Correcting History:
Philly’s Carpenters’ Hall not 1st to use
Robert Smiths’ plans; it was the 2nd!
During the 11 years it took me to research and write my book, “Real Philly History, Real Fast,” I tried several times to understand the connection between Philadelphia’s famed Carpenters’ Hall and the Northampton County Courthouse in Easton, Pa.
Each time I became thoroughly confused.
I kept reading that the Northampton Courthouse at Centre Square in Easton was based on the building at Carpenters’ Hall, 320 Chestnut Street in Philadelphia.
But that didn’t make sense to me.
Why? For years I’d been seeing hints that the Northampton Court House was built years before Carpenters’ Hall.
So which building influenced which? Which was the chicken and which was the egg?
It turns out the courthouse
in Easton, Pa. came first!
But because of a 250+-year misinformation campaign, almost no one knows this today.

▶ **Data extract**
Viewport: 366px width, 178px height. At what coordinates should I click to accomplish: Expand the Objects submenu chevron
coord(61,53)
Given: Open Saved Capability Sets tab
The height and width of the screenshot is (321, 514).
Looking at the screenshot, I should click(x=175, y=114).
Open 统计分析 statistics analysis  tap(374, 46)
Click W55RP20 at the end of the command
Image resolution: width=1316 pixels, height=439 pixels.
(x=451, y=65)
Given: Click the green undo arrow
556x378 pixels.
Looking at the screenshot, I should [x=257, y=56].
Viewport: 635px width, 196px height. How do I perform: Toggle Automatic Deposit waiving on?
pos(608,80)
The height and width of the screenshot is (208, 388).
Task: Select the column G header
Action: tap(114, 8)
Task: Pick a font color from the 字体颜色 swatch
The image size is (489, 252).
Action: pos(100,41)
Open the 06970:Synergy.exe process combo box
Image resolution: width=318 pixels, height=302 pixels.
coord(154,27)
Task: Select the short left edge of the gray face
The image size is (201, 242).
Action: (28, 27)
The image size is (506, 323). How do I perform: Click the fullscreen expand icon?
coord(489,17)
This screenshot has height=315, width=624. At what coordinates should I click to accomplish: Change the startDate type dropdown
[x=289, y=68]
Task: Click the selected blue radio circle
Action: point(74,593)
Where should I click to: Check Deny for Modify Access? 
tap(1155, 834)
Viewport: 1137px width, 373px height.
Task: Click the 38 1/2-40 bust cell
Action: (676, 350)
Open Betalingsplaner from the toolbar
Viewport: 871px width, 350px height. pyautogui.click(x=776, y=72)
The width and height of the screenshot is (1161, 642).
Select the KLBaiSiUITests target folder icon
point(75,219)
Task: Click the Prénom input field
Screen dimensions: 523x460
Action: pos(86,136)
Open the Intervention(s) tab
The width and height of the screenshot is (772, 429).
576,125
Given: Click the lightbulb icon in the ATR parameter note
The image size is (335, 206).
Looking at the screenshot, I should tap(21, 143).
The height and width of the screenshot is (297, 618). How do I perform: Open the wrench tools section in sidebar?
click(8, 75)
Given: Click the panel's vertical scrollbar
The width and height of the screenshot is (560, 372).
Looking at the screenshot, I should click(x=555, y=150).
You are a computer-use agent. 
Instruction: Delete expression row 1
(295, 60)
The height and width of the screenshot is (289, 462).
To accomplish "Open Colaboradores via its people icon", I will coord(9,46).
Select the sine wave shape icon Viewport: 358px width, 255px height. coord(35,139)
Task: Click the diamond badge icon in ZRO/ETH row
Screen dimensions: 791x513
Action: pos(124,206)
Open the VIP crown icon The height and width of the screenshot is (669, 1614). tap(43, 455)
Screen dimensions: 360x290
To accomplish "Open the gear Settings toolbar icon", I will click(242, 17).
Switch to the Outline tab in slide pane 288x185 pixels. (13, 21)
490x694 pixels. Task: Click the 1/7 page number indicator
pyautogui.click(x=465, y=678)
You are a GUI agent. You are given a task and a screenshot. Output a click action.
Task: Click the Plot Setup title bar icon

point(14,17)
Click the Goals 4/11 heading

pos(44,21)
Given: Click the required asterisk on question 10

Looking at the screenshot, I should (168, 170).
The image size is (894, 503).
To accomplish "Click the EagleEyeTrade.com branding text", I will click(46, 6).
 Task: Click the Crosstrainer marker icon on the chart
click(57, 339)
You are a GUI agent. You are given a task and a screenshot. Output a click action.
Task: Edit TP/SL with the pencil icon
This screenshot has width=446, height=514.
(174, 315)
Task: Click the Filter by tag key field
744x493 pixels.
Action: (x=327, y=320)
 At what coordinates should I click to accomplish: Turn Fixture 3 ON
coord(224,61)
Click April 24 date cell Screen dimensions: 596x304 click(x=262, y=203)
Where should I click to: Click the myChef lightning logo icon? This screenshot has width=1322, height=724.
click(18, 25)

▶ **To be done**
1. What street address does the article on Carpenters' Hall give for the hall?
2. Transcribe the article on Carpenters' Hall starting with "Why? For years" and going on through "knows this today.".
The listing has no connection to the article on Carpenters' Hall.

▶ **Full answers**
1. 320 Chestnut Street in Philadelphia.

2.
Why? For years I’d been seeing hints that the Northampton Court House was built years before Carpenters’ Hall.
So which building influenced which? Which was the chicken and which was the egg?
It turns out the courthouse
in Easton, Pa. came first!
But because of a 250+-year misinformation campaign, almost no one knows this today.